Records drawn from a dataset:
____________

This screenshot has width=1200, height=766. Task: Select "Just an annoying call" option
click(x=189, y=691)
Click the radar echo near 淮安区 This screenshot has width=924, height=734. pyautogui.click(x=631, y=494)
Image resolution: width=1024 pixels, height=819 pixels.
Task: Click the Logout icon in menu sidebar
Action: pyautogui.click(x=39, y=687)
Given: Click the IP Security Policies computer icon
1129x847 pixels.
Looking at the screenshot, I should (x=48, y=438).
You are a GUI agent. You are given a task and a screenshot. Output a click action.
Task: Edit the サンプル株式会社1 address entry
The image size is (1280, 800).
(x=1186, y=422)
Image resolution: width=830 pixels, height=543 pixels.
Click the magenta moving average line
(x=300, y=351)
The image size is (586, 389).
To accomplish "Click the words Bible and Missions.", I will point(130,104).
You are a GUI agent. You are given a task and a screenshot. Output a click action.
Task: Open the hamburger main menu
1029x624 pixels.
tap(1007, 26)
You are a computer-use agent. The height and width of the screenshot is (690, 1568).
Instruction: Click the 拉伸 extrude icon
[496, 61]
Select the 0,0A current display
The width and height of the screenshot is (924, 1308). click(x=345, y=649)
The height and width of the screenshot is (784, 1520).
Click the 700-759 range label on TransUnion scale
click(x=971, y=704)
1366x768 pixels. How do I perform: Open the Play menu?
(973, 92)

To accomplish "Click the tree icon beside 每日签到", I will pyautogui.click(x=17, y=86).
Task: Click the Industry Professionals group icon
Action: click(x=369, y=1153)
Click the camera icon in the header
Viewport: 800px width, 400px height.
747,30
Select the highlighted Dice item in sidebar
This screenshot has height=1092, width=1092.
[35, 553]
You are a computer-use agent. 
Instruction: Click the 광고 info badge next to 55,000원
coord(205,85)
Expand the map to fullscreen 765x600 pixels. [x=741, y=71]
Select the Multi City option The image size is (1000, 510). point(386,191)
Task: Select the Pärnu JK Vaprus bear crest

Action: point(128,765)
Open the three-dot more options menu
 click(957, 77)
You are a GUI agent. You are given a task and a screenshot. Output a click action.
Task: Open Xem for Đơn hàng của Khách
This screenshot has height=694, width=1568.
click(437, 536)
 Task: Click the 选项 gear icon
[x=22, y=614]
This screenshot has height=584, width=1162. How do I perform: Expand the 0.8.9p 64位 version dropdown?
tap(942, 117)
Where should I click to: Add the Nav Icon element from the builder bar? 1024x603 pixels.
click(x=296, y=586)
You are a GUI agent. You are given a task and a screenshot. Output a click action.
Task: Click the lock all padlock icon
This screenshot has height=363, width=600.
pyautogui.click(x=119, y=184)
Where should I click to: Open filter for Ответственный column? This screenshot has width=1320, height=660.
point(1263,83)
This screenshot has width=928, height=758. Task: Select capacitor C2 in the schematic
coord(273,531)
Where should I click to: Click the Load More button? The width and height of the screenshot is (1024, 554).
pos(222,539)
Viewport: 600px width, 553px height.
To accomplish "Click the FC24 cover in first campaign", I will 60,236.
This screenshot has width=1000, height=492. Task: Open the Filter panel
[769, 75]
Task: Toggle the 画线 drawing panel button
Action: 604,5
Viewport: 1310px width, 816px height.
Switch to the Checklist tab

____________

Problem details = Show all of the lines above in which "computer" is present.

Response =
Given: Click the IP Security Policies computer icon
You are a computer-use agent. The height and width of the screenshot is (690, 1568).
You are a computer-use agent. 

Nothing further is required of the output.